Muchos rusos nacidos durante los 18 años de gobierno de Vladimir Putin, gente como Zabara, eran considerados hasta hace poco sus más fieles partidarios. Pero denuncias de corrupción y las políticas de Putin están haciendo que muchos rusos jóvenes se opongan ahora al líder.

En la década posterior al derrumbe de la Unión Soviética, las manifestaciones callejeras eran encabezadas por cincuentones y sesentones desencantados con el capitalismo mientras que sus hijos trataban de adaptarse a la nueva economía de mercado. En el 2011, cuando Putin anunció que volvía a la presidencia, fue la clase media la que salió a las calles a protestar lo que consideraban un sistema político injusto y arcaico. Pero la violenta represión de un acto en mayo del 2012 y los juicios a decenas de manifestantes asustaron a las personas de mediana edad.

Ahora sus hijos tomaron la posta. El rígido sistema político ruso no da espacios para manifestar descontento y los jóvenes están apelando a protestas no autorizadas, ignorando las advertencias del gobierno y la brutalidad policial.
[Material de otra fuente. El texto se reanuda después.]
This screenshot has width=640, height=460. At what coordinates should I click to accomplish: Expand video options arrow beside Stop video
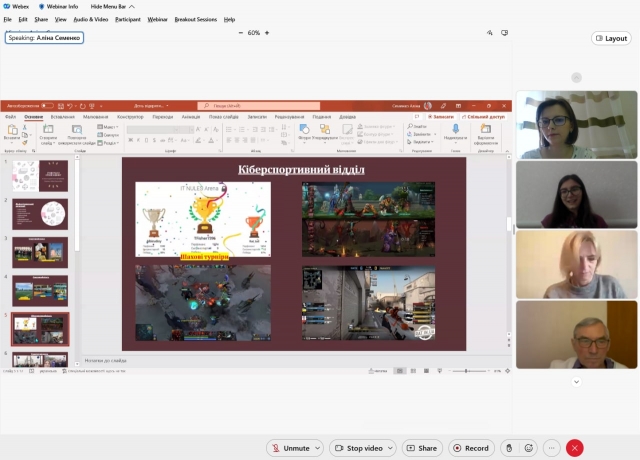pos(389,448)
“Los jóvenes salen a las calles en representación de sus padres, no en contra de ellos”, dijo la analista política moscovita Ekaterina Schulmann. “Sus padres los apoyan. Tal vez los asusten los riesgos, pero comparten los mismos valores”.

Zabara afirma que sus padres apoyan su activismo pero no se animan a salir con él a la calle, temerosos de perder sus empleos. Algunos adolescentes, no obstante, van a las manifestaciones con sus padres.
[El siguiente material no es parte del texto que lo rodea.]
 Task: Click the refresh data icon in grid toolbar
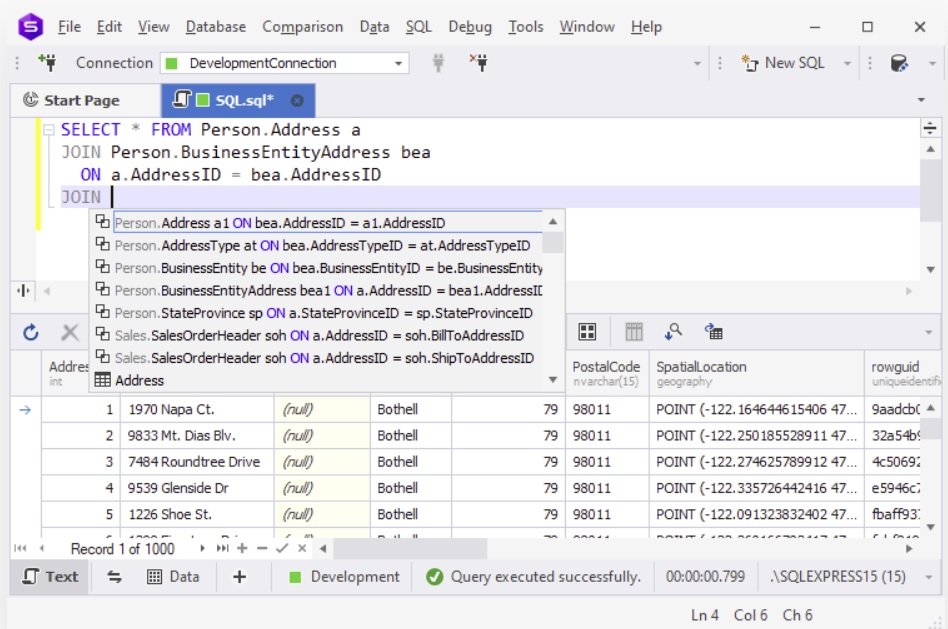pos(31,332)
Yevgeny Roizman, quien fue alcalde de Ekaterimburgo, la cuarta ciudad más grande de Rusia, y es considerado uno de los políticos de oposición más populares de su región, dijo que la presencia de la juventud en la manifestación del domingo en Ekaterimburgo fue mucho más alta que la que esperaba.

“Los jóvenes están saliendo por nosotros y sufriendo los golpes”, expresó en un video de un blog esta semana, agregando que los mayores deberían “sentirse avergonzados”.

Más de 1.000 personas fueron detenidas en manifestaciones en toda Rusia el domingo.

Esta nueva ola de protestas antigubernamentales estalló en la primavera del 2017, cuando un líder opositor, Alexei Navalny, difundió en YouTube un informe sobre la riqueza del primer ministro Dmitry Medvedev. El video tuvo más de 27 millones de vistas y movilizó a mucha gente joven.

Viktor, un estudiante de secundaria de 16 años que pidió no ser identificado por su nombre completo por temor a tener problemas en su escuela, dijo que empezó a ir a las manifestaciones el año pasado. Cree que los manifestantes están listos para escalar las cosas.

“Veo una transformación en la juventud. Antes en las manifestaciones gritabas todo lo que querías y después te ibas a tu casa”, señaló. “Ahora la gente se queda. Se organizan manifestaciones de 24 horas y marchas hacia el Kremlin”.

En la manifestación del domingo, varias decenas de personas enfrentaron a policías apostados frente al Kremlin. Se dispersaron cuando varios de ellos fueron apaleados por la policía y arrestados. Pero unos 20 manifestantes decidieron acampar en el sitio y pasar la noche allí. A la mañana siguiente la policía se los llevó.

Nuevas leyes permiten severos castigos a ofensas como publicar blogs o tuits en contra del gobierno.

Zabara asegura que los manifestantes están dispuestos a considerar “métodos más radicales”, aunque dice estar a favor de una resistencia pacífica.

Los jóvenes que se formaron en la era de Putin eran sus más fieles simpatizantes y gozaban del consumismo de la economía de mercado y de una relativa libertad con la que sus padres solo podían soñar bajo el comunismo.

Pero se han venido desencantando con Putin a medida que promueve posturas anti-Occidente y patrióticas.

Lev Gudkov, director de una encuestadora independiente, el Levada Center, dice que las consultas indican que Putin está perdiendo popularidad entre los jóvenes.

“Algo empezó a cambiar entre los jóvenes el año pasado”, señaló. “No les gusta la retórica anti-occidental ni los valores tradicionales”.

Opinó que los jóvenes que se organizan a través de grupos de chat y son vapuleados por la policía antimotines están aprendiendo a manejarse en la política y en algún tiempo formarán una sólida oposición.